The Beacon Solar Plant, located about 14 miles north of the town of Mojave, Calif., is unique because the agreements with two private solar developers to build the large-scale solar in Kern County also requires them to build small-scale solar projects in Los Angeles through LADWP’s Feed-in Tariff (FiT) program. The full 300 MW, expected to be completed by the end of 2016, will move LADWP’s renewable portfolio closer to meet the state-mandated level of 25% renewables by 2016 and 33% by 2020.

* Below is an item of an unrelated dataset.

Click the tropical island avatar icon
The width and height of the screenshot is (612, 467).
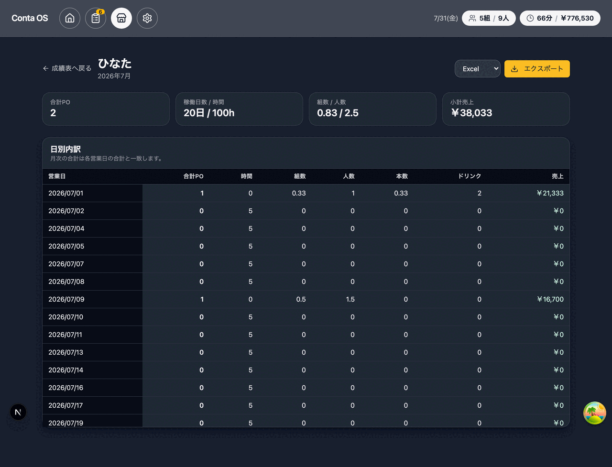595,413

“The Beacon Solar Plant and related local Feed-in Tariff solar projects will move the needle closer to our goals, providing L.A. City residents with clean energy while reducing greenhouse gas emissions,” said LADWP General Manager Marcie Edwards. “In addition to the 250MW of solar we are building in Mojave, in just two years with these agreements, we’ll add solar equal to one-half of all the solar that’s been installed within the City of Los Angeles service territory in the past 15 years.”
“The goal is in sight. It’s exciting to witness the start of a truly significant project for Los Angeles—one that will spawn solar generation on a large scale while spurring more clean solar power right in Los Angeles and boosting the local economy,” said Los Angeles City Councilmember Felipe Fuentes, 7th District, and Chair of the L.A. City Council Energy and Environment Committee, who joined in the groundbreaking ceremony Wednesday.

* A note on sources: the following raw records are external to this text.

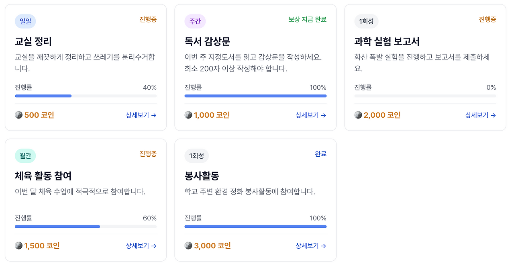Click the empty progress bar on 과학 실험 보고서
The height and width of the screenshot is (268, 514).
(x=425, y=96)
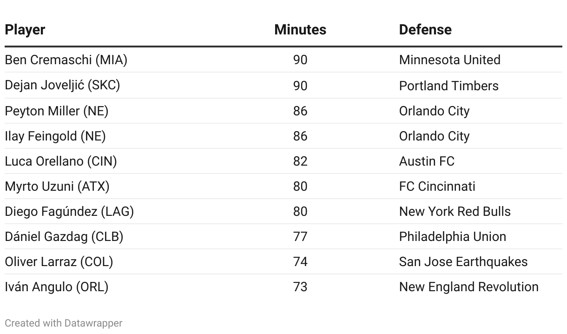Click player name Dejan Joveljić (SKC)
This screenshot has height=334, width=567.
click(x=62, y=86)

Along with helping spur the clean energy economy in Los Angeles and meeting renewable energy goals, the expansion of local solar builds more resiliency and reliability into the power grid. Small solar systems are like “mini power plants” that generate power right where it is being used, saving on transmission costs and taking advantage of the city’s abundant sunshine to help meet electrical demand, LADWP officials said.

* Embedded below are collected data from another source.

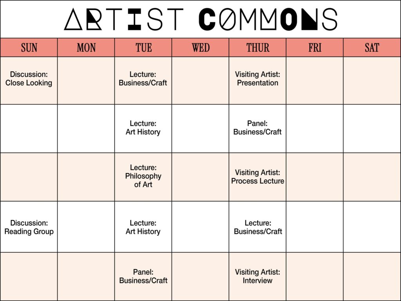Click the slashed O glyph in COMMONS
Screen dimensions: 401x301
click(x=228, y=20)
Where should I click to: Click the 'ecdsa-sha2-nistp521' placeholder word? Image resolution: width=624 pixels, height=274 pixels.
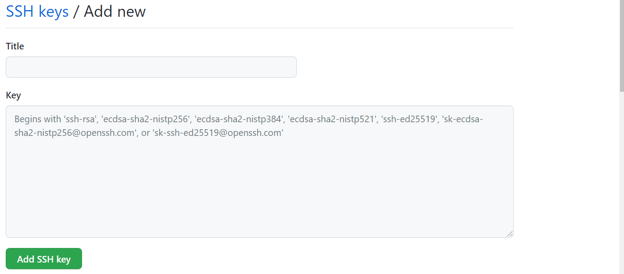pos(332,119)
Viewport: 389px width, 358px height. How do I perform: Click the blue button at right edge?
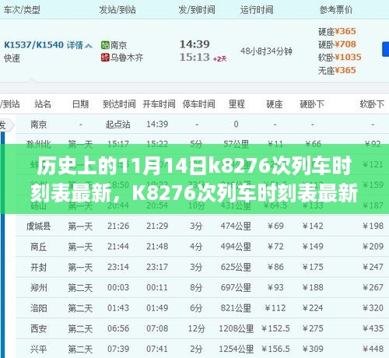(x=386, y=49)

“The combination of large-scale solar in the Mojave Desert and small local solar in Los Angeles also offers the advantage of geographic diversity. If it’s cloudy in Kern County and sunny in L.A., the city will still capture renewable energy,” said Randy Howard, Senior Assistant General Manager, LADWP Power System.
The Beacon Solar Plant is part of a cluster of renewable energy projects that ties into the new Barren Ridge Renewable Transmission Project (BRRTP), a critical power transmission line that will provide an additional 2,000 MW of capacity, enabling LADWP to deliver new renewable energy from Beacon and other renewable resources from the Tehachapi Mountains and Mojave Desert areas to Los Angeles.
The Beacon Solar Plant and local FiT solar projects will be built through power purchase agreements approved by the City Council and Board of Water and Power Commissioners. Selected through a competitive bid, Hecate Energy will develop 162 MW at Beacon as well as 28 MW of additional solar in the LA Basin. The second contractor, SunEdison, will develop 88 MW at Beacon and also build another 22 MW of solar in Los Angeles. Both Beacon and local solar projects are expected to be completed by the end of 2016. LADWP crews are building the Beacon Switchyard and Collection Station, a transmission connector line, and other infrastructure necessary to support the solar power facility.
In 2012, LADWP acquired the 2,500-acre Beacon property, including all previously approved permits to build a 250 MW solar photovoltaic facility. The Beacon Plant will be a state-of-the art facility, including 900,000 panels on single-axis trackers able to track the sun in the late afternoon hours for maximum operational efficiency.
Renewable energy is critical to the power supply transformation of Los Angeles. Over the next 15 years, LADWP will replace over 70% of its existing power generation with renewables, energy efficiency, storage, and more efficient and flexible natural gas generators.